Dopo la cancellazione dello scorso anno, il 22 maggio apre al pubblico la 17esima edizione della Mostra Internazionale di Architettura della Biennale di Venezia. Un evento quanto mai atteso, e forse ancora più emblematico a fronte delle riflessioni scaturite dopo anno di pandemia, che trova nel progetto della mostra-laboratorio “Comunità Resilienti” del Padiglione Italia, presentato oggi alla stampa dal curatore Alessandro Melis, un dispositivo per confrontarsi con la sfida più pressante che affligge l’umanità e con essa l’architettura: il cambiamento climatico.
Usando il concetto di resilienza senza la vaghezza con cui se ne fa spesso ricorso, e utilizzando invece specifici riferimenti alla letteratura scientifica, medica ed evoluzionistica (quali quelli delle opere di Stephen Jay Gould, Elizabeth Vrba, Heather Pringle), Melis guarda al glitch, all’eccezione, all’anomalo rumore di fondo che sfugge alle maglie dell’architettura canonizzata, come ad una chiave di lettura per indagare le esperienze marginalizzate portate avanti comunità rurali ed urbane.

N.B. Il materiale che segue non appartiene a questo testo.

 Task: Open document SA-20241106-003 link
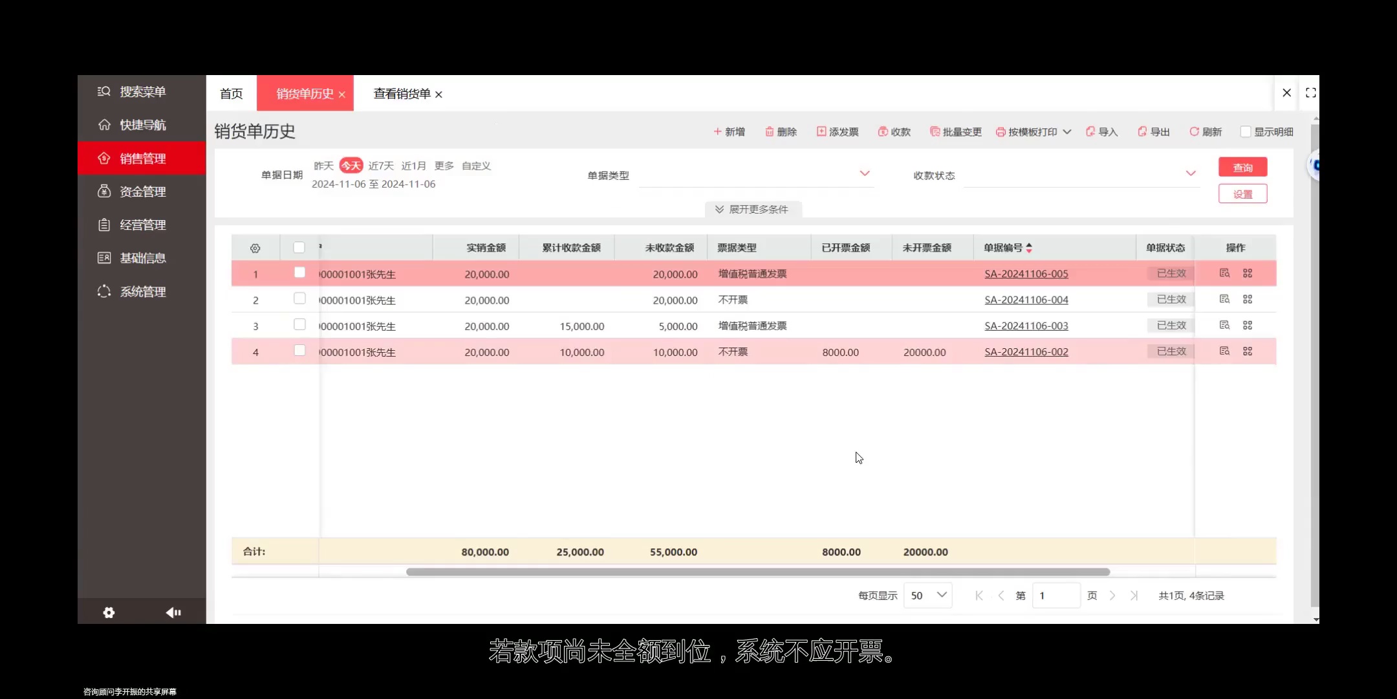[1025, 326]
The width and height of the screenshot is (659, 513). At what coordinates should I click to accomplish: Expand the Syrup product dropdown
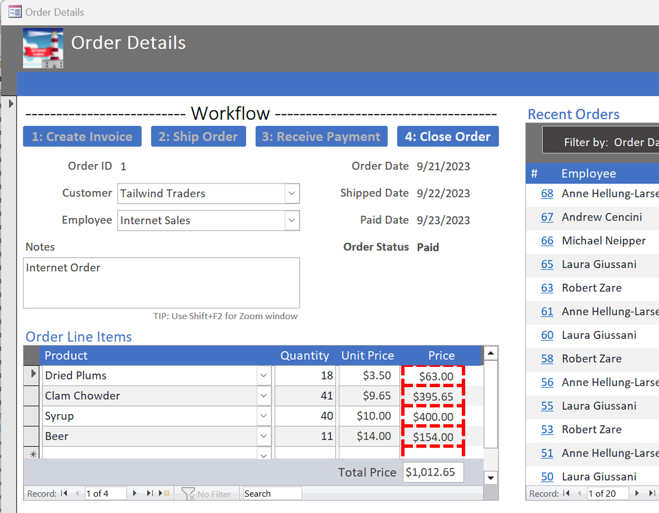point(264,416)
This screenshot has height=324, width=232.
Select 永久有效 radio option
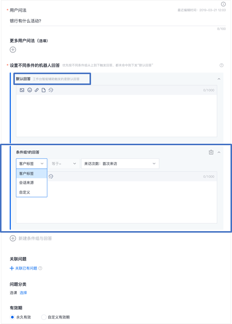(x=12, y=317)
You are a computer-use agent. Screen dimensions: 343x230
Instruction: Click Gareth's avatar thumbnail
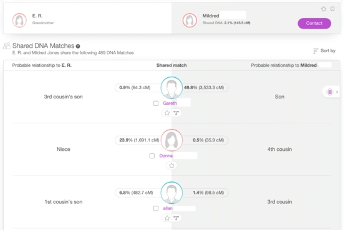pos(172,87)
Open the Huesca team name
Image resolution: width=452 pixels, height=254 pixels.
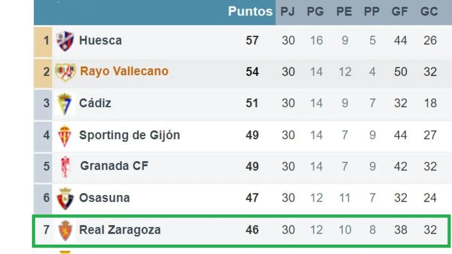click(x=100, y=41)
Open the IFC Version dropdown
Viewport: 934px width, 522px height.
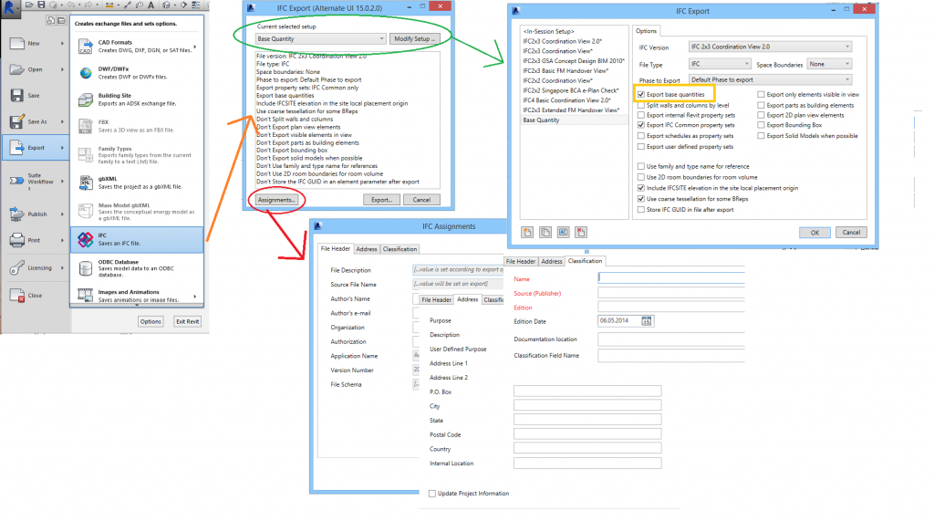771,47
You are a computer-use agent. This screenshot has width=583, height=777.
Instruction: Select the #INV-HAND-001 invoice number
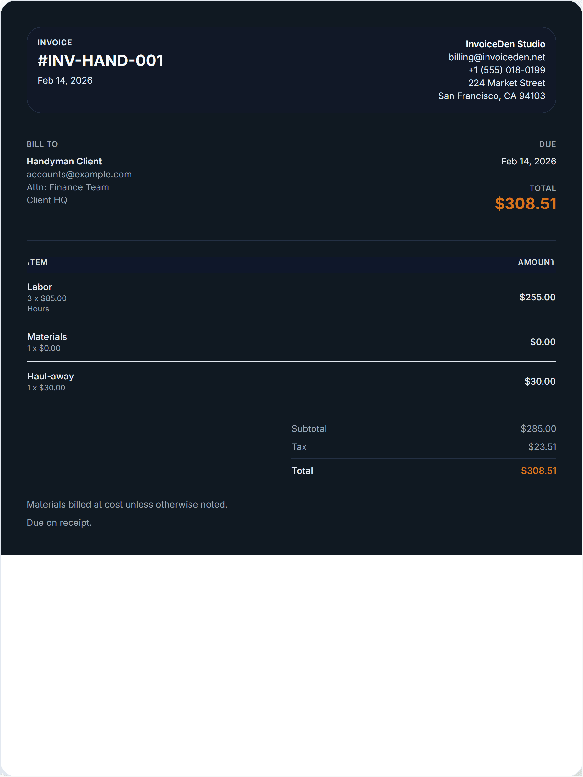point(101,60)

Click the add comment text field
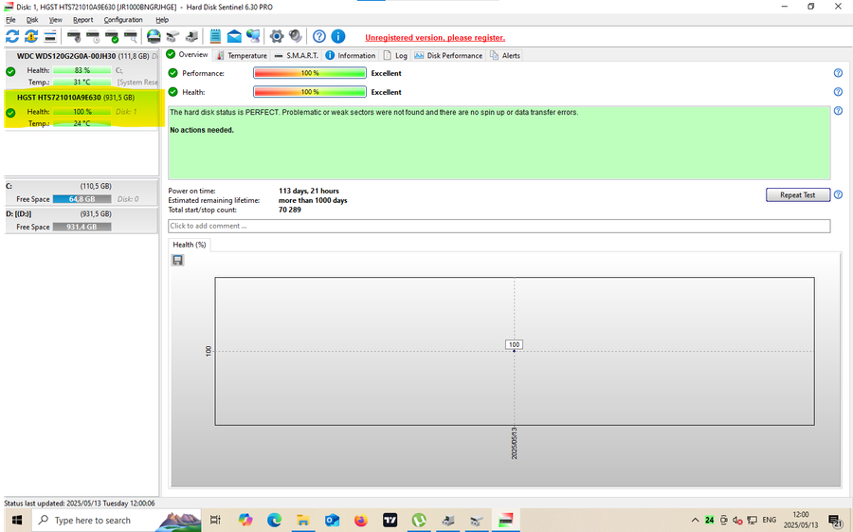499,226
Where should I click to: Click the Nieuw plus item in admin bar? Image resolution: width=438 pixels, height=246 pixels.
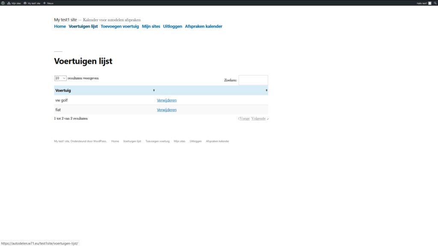[48, 3]
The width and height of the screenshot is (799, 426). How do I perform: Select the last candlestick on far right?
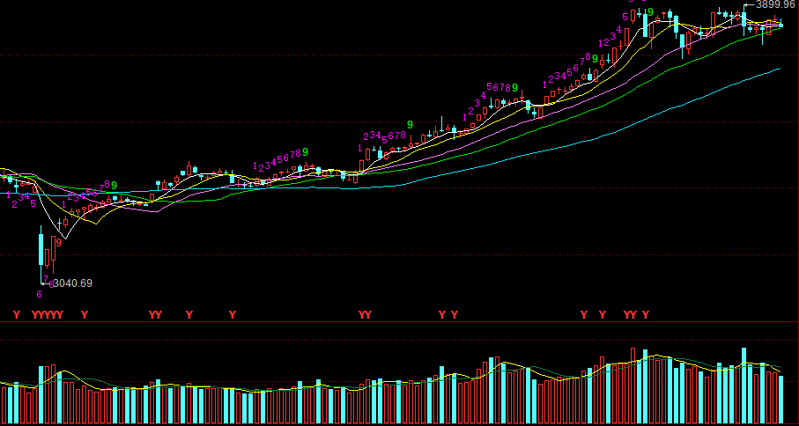coord(781,24)
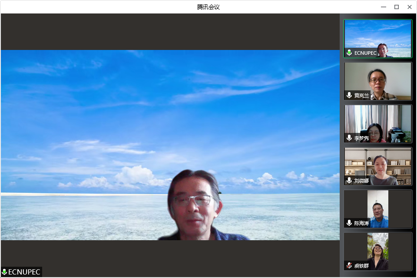Screen dimensions: 417x278
Task: Click the microphone icon next to 李梦隽
Action: tap(349, 138)

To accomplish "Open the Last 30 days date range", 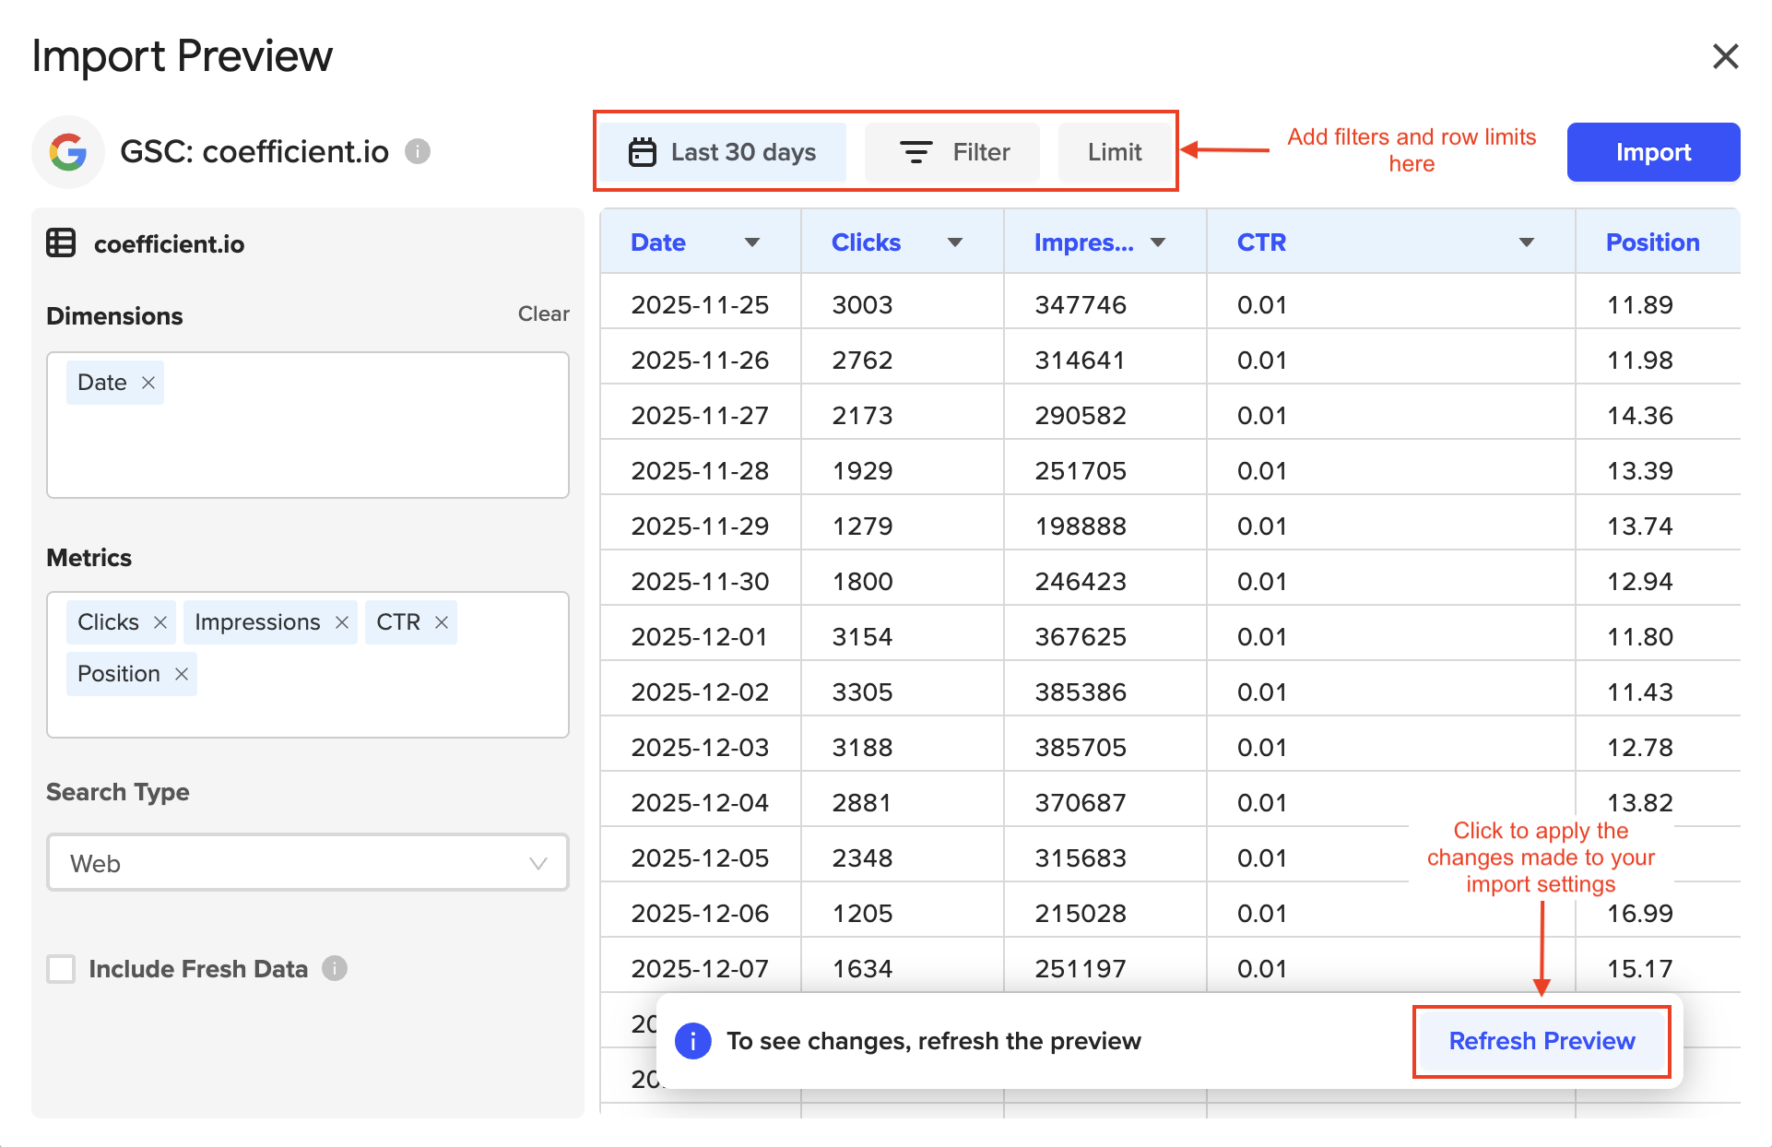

Invocando un necessario superamento dello status quo e citando proprio Pringle – “la creatività è lo strumento di sopravvivenza dell’umanità” -, Melis considera che una via di uscita dalla crisi ambientale e sanitaria possa proprio venire dalla visione laterale offerta da esperienze che sfidano l’omogeneità estetica e deterministica.
Primo Padiglione Italia a (quasi) zero emissioni di Co2, “Comunità Resilienti” sarà allestita utilizzando i materiali del Padiglione Italia della scorsa edizione e si distinguerà per 14 nuclei tematici a carattere fortemente interdisciplinare e segnati da un’estetica di ispirazione cyber punk. “Una giungla abitata”, ancora nelle parole di Melis, che diventa un invito ad esplorare le manifestazioni della diversità e il valore dirompente del loro potenziale.